Verification of collected information was done through the triangulation of data from various sources. It was further strengthened by the informed opinion of the authors and experts with considerable work and research experience in the Region (Figure 1).
Overview of Publicly-accessible Datasets in MENA
Our search revealed that datasets in the MENA region generally do not exist in an open-access format. Some datasets are housed in professional organizations (e.g. orders or syndicates of physicians, nurses) or Ministries, yet is only available in aggregate format (e.g. reports drafted by organizations or Ministries) - Table 1. This data can be compiled into spreadsheets; however, lack of accessibility remains a major obstacle throughout the region.
Human Resources for Health (HRH) datasets were available for all countries in MENA region (with exception of Cyprus and Western Sahara). Such datasets included absolute numbers and densities of physicians, nurses, midwives, dentists, pharmacists, physiotherapists, medical assistants, clinical officers, laboratory personnel, radiologists, environmental and public health workers, community health workers, administrative and support staff, and miscellaneous technicians. It should be noted that many of the above health professional categories are further divided into technicians or assistants. However, most countries did not report all of the above data on an annual basis, with the exception of Pakistan which had the most detailed results. The data source for most of these countries was the HRH observatory for the WHO-EMRO . Other data sources included the ministries of health websites.
Findings of the search revealed that quality of care data is sparse for countries in the region. The only data available were from Afghanistan and Iran. Documentation of a balanced score card initiative was found for Afghanistan for 2006 and 2007 . As for Iran, the WHO Country Office has 32 programs which include health management information system (HMIS), health policy development, health system development, and health system research, among other topics  (Table 1).
Health system facilities data was available for some countries in the region.
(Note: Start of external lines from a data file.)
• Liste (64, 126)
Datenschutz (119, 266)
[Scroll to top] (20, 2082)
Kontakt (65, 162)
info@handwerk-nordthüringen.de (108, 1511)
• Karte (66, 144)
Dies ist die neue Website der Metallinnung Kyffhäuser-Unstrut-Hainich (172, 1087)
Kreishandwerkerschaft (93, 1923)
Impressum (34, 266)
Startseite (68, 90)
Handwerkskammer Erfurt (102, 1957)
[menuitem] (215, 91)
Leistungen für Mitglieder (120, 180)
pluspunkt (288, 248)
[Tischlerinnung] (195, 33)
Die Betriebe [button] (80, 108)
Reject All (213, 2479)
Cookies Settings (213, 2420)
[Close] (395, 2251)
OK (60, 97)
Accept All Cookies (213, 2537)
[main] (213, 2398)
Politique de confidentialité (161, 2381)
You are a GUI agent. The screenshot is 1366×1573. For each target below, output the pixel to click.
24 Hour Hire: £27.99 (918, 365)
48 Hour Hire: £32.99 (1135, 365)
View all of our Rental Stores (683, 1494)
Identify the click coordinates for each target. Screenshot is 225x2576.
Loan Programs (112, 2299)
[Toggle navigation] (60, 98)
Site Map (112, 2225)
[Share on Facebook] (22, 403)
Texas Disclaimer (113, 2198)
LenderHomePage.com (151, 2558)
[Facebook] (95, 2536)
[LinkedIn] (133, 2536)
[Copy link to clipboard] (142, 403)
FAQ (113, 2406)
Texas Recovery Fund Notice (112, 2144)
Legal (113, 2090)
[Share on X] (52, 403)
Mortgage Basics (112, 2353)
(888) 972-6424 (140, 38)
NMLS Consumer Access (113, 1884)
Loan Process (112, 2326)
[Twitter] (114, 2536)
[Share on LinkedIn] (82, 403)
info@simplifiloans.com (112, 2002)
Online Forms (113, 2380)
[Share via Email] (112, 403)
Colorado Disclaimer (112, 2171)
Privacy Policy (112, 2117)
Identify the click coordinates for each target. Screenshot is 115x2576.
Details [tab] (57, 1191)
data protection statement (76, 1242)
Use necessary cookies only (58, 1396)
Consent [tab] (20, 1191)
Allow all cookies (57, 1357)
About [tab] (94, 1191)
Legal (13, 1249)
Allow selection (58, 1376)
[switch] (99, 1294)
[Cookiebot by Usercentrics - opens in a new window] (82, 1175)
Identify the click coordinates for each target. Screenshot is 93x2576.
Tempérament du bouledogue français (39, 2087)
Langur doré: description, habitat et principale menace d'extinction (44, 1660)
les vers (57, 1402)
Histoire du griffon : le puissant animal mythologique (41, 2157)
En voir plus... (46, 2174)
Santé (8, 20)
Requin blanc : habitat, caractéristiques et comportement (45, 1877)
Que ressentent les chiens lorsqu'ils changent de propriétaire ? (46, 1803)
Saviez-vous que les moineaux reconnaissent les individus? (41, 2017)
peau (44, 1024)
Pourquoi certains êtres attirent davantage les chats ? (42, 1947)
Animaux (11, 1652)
For example, Bahrain has a detailed ministry of health (MOH) website which included data on financial statistics (total government expenditure, MOH expenditure, share of health expenditure by government, and revenues to ministry by fiscal year [1998 to 2007]) . As for the case of Qatar, most of the information available on the MOH website included data on health systems and facilities like hospitals, pharmacies and health care centers (by geographic location) . The only information available on health systems in Somalia included laboratory support - mostly as it relates to Hepatitis B and Tuberculosis . Sudan is trying to improve the health status of its population through the establishment and rehabilitation of health facilities, yet collected heath information primarily focused on Darfur . As for the case of Yemen, some information was found on distribution of health facilities .
Similar to the case of quality, information on health finances statistics was limited to only two countries; Bahrain and Lebanon. In Bahrain, the reports of annual statistics dating from 2000 to 2007 included some financial data (total government expenditure, MOH expenditure, share of health expenditure by government, and revenues to ministry by fiscal year [1998 to 2007]) . In Lebanon, the only information relating to this issue on the MOH website was the number of granted "visas" for inpatient visits for 2004. According to the Lebanese MOH, a visa refers to granted approval for hospitalization at the MOH expense for eligible patients. The Lebanese MOH has recently compiled a database on clinical utilization and spending indicators, which include data for many but not all hospitals. These variables include: total inpatient cost per hospital, total admissions and days of admission, total one-day admissions, paid cost per day, repeat diagnosis, emergency admissions, ICY admissions, and rates for specific conditions such as Cataracts, Cardiology, Cancer and Chemotherapy. The data can also be used to derive a relative clinical risk and relative efficiency scores. However, not all hospitals regularly collect this data which could be used by the MOH for benchmarking and performance contracting .
In short, despite of the availability of certain types of data related to health systems in the region, our findings clearly show that such data is mostly presented in a report format in addition to not being consistently available across MENA countries. However, one exception is noteworthy as our search revealed that the Palestinian Central Bureau of Statistics provides public access to a number of datasets based on relatively recent data (e.g. 2007 census). The datasets available cover a number of health topics and studies such as access to health services, demographic and health survey, finance and insurance survey, health providers and beneficiaries survey, and household health expenditure survey among many others. All studies and topics have brochures, a code book and the questionnaire. It should be noted that the datasets are available for a small fee for individuals, local institutions and international institutions .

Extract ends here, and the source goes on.